Supports Python 3.6+

## 2. Creating ISA Objects {#creating-objects}

The ISA model consists of Investigation, Study, and Assay objects.

In [None]:
# Import all ISA model classes
from isatools.model import (
    Investigation,
    Study,
    Assay,
    Source,
    Sample,
    Material,
    Process,
    Protocol,
    DataFile,
    OntologyAnnotation,
    OntologySource,
    Person,
    Publication,
    Characteristic,
    Comment,
    StudyFactor,
    batch_create_materials,
    plink
)

print("✓ Imported ISA model classes")

## 3. Creating Simple ISA-Tab {#creating-isatab}

This example is based on `createSimpleISAtab.py` from the official examples.

In [None]:
def create_simple_isatab():
    """
    Returns a simple but complete ISA-Tab 1.0 descriptor.
    Based on: isatools/examples/createSimpleISAtab.py
    """
    
    # Create Investigation
    investigation = Investigation()
    investigation.identifier = "i1"
    investigation.title = "My Simple ISA Investigation"
    investigation.description = (
        "We could alternatively use the class constructor's parameters to "
        "set some default values at the time of creation, however we want "
        "to demonstrate how to use the object's instance variables to set values."
    )
    investigation.submission_date = "2016-11-03"
    investigation.public_release_date = "2016-11-03"

    # Create Study
    study = Study(filename="s_study.txt")
    study.identifier = "s1"
    study.title = "My ISA Study"
    study.description = (
        "Like with the Investigation, we could use the class constructor to "
        "set some default values, but have chosen to demonstrate in this "
        "example the use of instance variables to set initial values."
    )
    study.submission_date = "2016-11-03"
    study.public_release_date = "2016-11-03"
    investigation.studies.append(study)

    # Add ontology sources
    obi = OntologySource(
        name='OBI',
        description="Ontology for Biomedical Investigations"
    )
    investigation.ontology_source_references.append(obi)
    
    ncbitaxon = OntologySource(
        name='NCBITaxon',
        description="NCBI Taxonomy"
    )
    investigation.ontology_source_references.append(ncbitaxon)

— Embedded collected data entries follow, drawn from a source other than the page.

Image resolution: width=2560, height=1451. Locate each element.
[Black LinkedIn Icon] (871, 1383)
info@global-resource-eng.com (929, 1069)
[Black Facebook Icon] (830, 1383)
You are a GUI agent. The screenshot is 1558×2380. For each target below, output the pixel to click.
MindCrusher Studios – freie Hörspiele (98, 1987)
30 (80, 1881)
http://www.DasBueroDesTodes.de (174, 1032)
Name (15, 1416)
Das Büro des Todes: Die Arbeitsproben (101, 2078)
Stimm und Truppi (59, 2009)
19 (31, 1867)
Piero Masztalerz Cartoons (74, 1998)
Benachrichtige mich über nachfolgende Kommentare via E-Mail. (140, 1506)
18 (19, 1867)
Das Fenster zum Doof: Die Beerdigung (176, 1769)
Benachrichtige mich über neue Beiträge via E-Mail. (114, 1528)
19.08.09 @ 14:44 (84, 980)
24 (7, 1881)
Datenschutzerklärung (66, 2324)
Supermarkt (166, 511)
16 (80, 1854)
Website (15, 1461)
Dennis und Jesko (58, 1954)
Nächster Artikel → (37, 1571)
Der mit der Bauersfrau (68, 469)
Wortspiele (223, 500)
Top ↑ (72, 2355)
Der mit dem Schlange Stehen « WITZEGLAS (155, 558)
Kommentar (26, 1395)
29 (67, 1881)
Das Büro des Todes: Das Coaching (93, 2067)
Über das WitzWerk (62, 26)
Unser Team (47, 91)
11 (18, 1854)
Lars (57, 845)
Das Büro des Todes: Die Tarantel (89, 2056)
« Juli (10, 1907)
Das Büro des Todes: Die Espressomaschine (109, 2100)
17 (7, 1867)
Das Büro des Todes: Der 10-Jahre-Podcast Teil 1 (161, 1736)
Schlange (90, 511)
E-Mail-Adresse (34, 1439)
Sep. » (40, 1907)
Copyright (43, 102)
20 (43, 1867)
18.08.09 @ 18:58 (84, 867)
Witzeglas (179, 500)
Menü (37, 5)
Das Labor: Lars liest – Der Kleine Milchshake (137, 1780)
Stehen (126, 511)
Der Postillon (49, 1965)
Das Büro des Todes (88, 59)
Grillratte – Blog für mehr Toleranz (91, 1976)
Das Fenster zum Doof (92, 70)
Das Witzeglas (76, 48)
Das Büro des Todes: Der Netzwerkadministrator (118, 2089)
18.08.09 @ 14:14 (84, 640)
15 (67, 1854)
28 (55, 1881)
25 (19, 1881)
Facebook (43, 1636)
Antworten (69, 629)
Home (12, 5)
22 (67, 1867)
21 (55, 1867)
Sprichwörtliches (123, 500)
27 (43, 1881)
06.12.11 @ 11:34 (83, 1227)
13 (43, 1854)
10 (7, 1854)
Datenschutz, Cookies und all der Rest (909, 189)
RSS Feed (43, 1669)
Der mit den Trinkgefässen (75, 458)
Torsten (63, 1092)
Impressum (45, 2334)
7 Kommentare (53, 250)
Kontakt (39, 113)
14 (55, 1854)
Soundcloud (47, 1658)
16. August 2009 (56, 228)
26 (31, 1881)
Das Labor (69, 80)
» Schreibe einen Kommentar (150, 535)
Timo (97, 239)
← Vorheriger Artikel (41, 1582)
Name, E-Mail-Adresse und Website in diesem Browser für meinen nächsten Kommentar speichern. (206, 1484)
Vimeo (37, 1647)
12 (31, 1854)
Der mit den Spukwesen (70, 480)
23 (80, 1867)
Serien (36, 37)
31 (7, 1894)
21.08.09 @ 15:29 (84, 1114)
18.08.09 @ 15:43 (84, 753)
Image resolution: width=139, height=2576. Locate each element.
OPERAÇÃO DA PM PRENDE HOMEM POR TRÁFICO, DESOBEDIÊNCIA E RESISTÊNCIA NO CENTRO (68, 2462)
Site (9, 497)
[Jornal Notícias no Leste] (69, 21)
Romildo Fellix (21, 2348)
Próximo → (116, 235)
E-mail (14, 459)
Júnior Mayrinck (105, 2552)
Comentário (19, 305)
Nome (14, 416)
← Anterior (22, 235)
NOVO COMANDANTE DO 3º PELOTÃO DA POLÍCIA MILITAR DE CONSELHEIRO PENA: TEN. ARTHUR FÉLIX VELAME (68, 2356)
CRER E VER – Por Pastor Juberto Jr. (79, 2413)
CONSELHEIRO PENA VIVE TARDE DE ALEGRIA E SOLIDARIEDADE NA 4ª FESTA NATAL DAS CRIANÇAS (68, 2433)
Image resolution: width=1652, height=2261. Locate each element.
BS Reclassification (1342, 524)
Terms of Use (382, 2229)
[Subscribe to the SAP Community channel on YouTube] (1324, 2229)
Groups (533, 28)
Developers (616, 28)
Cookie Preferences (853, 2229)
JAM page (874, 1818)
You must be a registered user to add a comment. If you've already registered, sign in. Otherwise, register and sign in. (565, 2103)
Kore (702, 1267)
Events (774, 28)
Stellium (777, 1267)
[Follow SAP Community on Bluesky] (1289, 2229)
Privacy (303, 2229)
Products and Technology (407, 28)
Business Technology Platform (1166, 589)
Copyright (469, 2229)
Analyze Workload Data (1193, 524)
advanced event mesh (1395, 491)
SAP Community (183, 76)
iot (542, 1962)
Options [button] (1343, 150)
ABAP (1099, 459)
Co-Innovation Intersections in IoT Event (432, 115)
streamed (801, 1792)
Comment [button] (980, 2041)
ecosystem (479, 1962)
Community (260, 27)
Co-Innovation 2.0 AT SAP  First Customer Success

    # Add design descriptor
    intervention_design = OntologyAnnotation(term_source=obi)
    intervention_design.term = "intervention design"
    intervention_design.term_accession = "http://purl.obolibrary.org/obo/OBI_0000115"
    study.design_descriptors.append(intervention_design)

    # Add contact
    contact = Person(
        first_name="Alice",
        last_name="Robertson",
        affiliation="University of Life",
        roles=[OntologyAnnotation(term='submitter')]
    )
    study.contacts.append(contact)
    
    # Add publication
    publication = Publication(
        title="Experiments with Elephants",
        author_list="A. Robertson, B. Robertson"
    )
    publication.pubmed_id = "12345678"
    publication.status = OntologyAnnotation(term="published")
    study.publications.append(publication)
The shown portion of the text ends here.